▶ **Instructions for the task**:
What lines below include the word "header"? Copy each one.

*** Opening Information supplied ***

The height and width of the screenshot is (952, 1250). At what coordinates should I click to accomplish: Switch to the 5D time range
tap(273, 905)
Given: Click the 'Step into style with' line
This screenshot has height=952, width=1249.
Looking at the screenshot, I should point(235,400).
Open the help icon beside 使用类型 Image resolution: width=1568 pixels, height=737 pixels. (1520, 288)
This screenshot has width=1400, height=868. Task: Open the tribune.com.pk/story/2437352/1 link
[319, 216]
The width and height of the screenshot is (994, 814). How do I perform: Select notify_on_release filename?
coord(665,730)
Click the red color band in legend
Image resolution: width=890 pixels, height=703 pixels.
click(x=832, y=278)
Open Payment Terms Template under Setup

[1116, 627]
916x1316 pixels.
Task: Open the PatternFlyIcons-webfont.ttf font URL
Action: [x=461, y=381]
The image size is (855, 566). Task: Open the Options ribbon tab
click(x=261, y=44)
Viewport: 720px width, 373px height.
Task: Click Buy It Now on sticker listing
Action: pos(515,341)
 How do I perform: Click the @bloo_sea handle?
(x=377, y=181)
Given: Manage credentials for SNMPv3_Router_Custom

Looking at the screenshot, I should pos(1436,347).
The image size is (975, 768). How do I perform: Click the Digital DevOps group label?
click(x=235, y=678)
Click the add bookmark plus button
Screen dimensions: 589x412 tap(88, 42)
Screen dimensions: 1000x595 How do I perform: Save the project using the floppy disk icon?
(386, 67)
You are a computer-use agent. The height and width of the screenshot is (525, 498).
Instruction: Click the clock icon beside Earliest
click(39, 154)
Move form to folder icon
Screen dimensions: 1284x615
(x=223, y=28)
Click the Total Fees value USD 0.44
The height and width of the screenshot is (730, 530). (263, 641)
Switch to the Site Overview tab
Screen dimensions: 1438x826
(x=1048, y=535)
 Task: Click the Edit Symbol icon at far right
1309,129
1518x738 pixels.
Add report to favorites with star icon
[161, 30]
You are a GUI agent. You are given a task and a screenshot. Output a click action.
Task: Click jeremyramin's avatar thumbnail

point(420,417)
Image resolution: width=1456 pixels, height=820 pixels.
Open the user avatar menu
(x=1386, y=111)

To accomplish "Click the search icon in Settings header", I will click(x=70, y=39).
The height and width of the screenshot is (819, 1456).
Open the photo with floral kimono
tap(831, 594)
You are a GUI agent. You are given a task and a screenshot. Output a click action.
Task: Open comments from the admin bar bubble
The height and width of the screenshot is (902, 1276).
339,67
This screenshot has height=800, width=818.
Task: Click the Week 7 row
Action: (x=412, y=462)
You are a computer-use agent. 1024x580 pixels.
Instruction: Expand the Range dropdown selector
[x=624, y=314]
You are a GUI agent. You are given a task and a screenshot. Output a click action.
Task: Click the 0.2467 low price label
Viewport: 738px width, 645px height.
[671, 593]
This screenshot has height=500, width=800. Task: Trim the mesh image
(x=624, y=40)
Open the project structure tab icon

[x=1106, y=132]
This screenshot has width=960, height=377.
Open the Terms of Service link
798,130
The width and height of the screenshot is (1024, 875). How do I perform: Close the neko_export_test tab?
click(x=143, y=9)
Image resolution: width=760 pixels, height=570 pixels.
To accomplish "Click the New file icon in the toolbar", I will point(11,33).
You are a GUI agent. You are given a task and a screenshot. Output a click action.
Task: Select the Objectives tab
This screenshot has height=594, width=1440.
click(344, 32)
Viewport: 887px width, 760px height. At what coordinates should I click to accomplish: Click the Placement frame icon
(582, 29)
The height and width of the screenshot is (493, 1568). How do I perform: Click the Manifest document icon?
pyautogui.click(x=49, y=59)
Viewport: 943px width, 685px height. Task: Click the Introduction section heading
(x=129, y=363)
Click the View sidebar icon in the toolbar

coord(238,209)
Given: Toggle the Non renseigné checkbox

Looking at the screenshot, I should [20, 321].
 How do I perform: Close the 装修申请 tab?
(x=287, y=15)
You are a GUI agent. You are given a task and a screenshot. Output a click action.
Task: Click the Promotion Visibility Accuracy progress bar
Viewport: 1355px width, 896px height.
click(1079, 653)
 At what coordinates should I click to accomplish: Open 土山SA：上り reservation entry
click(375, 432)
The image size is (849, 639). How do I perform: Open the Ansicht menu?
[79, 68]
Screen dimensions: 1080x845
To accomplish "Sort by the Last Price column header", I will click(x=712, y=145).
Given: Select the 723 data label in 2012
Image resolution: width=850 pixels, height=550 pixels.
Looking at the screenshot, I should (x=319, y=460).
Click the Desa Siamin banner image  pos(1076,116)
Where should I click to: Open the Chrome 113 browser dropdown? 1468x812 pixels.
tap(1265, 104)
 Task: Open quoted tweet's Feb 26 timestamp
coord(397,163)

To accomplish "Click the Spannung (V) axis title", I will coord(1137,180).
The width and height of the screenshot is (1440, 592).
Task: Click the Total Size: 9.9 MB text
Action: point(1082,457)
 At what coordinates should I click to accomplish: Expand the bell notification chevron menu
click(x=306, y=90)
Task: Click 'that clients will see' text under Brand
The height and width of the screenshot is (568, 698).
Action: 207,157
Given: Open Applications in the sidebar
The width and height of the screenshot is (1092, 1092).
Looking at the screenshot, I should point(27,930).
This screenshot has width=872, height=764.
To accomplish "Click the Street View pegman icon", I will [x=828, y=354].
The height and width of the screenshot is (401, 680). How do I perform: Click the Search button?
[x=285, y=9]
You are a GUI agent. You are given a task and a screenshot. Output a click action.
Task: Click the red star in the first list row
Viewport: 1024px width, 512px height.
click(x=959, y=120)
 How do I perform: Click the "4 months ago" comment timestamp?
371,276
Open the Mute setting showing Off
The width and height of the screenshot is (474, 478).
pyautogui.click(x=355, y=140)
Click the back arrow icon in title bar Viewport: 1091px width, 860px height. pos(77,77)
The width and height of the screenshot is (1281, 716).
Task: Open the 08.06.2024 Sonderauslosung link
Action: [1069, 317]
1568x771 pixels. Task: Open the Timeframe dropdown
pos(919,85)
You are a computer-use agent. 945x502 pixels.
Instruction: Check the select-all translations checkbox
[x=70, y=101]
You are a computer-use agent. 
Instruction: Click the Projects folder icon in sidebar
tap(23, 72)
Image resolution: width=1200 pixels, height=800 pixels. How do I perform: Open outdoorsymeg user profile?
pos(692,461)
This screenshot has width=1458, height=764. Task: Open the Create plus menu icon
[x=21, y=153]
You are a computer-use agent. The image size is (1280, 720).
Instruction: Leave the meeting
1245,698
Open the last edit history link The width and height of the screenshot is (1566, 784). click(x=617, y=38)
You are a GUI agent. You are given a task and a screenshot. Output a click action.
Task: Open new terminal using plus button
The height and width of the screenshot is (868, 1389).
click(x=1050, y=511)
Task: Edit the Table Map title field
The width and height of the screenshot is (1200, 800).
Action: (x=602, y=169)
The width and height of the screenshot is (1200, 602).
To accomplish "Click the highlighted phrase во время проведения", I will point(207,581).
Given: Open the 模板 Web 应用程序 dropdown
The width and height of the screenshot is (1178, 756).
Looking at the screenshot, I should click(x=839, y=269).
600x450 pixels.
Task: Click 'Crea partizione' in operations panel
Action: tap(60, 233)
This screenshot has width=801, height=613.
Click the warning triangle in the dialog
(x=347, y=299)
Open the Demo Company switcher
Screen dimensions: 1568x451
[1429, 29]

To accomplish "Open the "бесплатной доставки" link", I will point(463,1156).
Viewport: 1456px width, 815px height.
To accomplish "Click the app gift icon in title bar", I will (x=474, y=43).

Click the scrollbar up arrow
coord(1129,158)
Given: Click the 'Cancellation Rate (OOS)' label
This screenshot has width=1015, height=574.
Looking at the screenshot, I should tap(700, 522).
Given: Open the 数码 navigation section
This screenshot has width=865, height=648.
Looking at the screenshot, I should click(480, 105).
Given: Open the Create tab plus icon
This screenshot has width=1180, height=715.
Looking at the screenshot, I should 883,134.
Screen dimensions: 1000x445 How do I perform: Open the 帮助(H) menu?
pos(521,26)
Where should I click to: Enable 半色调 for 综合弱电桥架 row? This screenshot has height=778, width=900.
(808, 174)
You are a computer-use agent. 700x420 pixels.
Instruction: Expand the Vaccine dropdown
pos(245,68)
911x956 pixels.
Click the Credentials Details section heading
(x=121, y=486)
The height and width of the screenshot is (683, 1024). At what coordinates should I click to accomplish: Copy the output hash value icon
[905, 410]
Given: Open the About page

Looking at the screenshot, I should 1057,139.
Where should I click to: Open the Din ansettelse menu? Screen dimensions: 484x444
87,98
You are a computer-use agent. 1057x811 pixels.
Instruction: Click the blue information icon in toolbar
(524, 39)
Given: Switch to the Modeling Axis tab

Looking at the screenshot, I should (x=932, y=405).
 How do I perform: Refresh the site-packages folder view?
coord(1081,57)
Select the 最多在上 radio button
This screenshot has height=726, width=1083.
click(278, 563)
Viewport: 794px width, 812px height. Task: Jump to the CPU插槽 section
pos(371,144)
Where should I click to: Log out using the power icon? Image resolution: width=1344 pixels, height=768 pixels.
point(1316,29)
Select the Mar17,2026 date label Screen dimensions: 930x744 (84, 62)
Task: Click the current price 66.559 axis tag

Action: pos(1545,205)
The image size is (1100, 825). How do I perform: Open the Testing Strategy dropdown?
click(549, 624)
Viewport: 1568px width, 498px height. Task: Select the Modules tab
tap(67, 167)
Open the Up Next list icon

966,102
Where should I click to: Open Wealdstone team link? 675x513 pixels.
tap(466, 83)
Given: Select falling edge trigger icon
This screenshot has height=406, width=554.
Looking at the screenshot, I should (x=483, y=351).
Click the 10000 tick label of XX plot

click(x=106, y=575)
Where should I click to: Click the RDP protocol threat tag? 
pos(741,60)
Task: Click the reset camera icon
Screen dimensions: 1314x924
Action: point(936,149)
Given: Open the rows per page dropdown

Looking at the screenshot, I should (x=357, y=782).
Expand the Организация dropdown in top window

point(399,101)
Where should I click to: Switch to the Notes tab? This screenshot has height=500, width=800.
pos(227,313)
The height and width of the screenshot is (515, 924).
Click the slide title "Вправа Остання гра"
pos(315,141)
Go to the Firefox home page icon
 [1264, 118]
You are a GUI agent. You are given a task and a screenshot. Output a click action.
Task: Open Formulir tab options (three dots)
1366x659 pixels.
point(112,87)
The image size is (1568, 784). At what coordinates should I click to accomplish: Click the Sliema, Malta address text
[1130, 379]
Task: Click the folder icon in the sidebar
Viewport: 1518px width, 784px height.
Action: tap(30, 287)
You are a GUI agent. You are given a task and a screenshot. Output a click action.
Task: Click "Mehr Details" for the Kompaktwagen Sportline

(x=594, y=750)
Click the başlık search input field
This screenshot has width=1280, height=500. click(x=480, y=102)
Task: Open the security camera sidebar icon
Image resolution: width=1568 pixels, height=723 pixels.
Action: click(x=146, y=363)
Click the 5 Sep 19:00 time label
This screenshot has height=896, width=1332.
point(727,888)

*** Closing Information supplied ***

▶ **Response area**:
To accomplish "Click the search icon in Settings header", I will click(x=70, y=39).
To accomplish "Sort by the Last Price column header", I will click(x=712, y=145).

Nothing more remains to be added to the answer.